Articulating the grievances of Muslims, the Jamiat Ulama-i-Hind (JUH) on Tuesday reiterated its strong opposition to the proposal to set up a Central Madrasa Board as another attempt by the government to interfere in the madrasa education system. It condemned attempts to equate terrorism with the minority community.

The Jamiat urged the United Progressive Alliance government to implement the Sachar Committee and Ranganath Misra Commission reports in a way to benefit a maximum number of people, and “stop making lucrative promises.”

The JUH expressed concern at communal hatred and violence on the issue of “Vande Mataram,” and anguish over the Delhi High Court verdict on Article 377. It also demanded separate reservation for the Muslim OBCs and expressed its opposition to the Women’s Reservation Bill.

A total of 21 resolutions were adopted on the concluding day of the three-day 30th general session of the JUH at Shaikhul Hind Nagar here. A copy of the resolutions was presented to Union Home Minister P. Chidambaram, who was present.

The Central Madrasa Board would dilute the identity and destroy the spiritual character of madrasas, a resolution said. If the government was really serious about eliminating backwardness among Muslims, modern schools and colleges should be opened in Muslim-populated areas, and the minority character of the Aligarh Muslim University and Jamia Millia Islamia University restored.

Another resolution deplored the propaganda equating terrorism with “jihad.” While jihad was constructive, terrorism was a destructive phenomenon, it said. The meeting condemned “fidayeen” attacks in which innocents lost their lives and said an attempt should be made to bring misguided youth back into the mainstream.

The resolution on “Vande Mataram” said the issue was being exploited to target Muslims. Stating that patriotism did not require singing “Vande Mataram” in schools, the JUH supported the fatwa by Darululoom, Deoband, on the subject.

On homosexuality, the JUH it urged the government not to amend Article 377 of the Constitution and asked it to take a clear stand on the Delhi High Court judgment, which decriminalised homosexuality.
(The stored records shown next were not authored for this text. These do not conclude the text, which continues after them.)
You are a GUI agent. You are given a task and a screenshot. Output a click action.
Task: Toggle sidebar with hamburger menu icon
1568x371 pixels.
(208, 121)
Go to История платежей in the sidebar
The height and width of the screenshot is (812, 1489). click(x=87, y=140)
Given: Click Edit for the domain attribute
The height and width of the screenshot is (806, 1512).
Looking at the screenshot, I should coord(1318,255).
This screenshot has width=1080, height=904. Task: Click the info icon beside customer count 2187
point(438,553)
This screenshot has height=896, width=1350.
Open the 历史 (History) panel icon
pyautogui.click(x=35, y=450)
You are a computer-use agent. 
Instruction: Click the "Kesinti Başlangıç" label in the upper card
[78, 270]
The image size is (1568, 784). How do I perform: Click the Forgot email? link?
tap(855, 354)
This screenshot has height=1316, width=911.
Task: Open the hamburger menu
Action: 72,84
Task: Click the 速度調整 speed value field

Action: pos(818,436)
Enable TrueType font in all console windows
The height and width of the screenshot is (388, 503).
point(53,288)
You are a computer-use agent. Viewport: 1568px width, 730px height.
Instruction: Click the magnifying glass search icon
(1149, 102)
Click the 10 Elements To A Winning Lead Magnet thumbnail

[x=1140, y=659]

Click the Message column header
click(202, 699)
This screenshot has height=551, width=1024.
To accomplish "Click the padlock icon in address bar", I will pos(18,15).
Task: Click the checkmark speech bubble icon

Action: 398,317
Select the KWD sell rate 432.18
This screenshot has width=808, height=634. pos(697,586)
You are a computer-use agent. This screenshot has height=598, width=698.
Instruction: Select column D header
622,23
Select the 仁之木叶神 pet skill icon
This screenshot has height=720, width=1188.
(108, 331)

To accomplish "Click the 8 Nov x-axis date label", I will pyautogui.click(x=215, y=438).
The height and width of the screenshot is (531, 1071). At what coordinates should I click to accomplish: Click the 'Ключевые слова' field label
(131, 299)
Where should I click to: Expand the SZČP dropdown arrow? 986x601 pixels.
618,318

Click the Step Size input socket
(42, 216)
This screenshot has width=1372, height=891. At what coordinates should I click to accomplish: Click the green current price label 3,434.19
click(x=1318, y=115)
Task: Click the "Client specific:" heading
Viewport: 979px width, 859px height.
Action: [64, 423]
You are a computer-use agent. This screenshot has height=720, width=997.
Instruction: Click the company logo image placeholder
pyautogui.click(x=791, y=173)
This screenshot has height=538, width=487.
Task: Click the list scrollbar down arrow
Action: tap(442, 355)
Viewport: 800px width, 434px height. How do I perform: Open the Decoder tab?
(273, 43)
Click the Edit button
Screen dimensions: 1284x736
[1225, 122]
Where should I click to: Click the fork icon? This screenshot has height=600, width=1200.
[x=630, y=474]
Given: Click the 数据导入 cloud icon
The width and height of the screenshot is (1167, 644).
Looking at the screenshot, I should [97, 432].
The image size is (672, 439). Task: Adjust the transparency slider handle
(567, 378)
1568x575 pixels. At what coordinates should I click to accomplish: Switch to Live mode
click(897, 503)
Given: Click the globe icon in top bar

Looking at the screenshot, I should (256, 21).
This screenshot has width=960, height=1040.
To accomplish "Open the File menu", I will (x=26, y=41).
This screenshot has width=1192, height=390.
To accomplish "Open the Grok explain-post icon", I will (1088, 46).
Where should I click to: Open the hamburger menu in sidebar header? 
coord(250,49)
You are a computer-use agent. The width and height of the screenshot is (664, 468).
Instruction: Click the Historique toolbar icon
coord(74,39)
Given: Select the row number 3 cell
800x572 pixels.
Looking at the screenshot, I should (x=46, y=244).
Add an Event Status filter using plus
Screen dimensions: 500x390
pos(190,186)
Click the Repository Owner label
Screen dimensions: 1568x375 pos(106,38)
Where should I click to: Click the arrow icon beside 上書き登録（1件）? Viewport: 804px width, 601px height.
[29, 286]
It noted the criticism of the verdict by religious leaders of all communities.

Demanding separate reservation for the Muslim OBCs listed by the Mandal Commission, a resolution demanded that Muslim labour castes and the backward classes should be treated on a par with Dalits by amending Article 341.

The JUH said said if the Women’s Bill was passed in its present form, Muslim representation in Parliament would be further diminished.

In his address, JUH leader Maulana Mahmood Madani said the country could not progress if Muslims remained backward. Demanding equal rights for them, he said the JUH condemned terrorism, and at the same time government interference in madrasas would not be tolerated.

Moving the motion on terrorism and peace, JUH general secretary Maulana Hakimuddin Qasmi said Islam was opposed to terrorism and decried attempts to link terrorism with Islam and Muslims.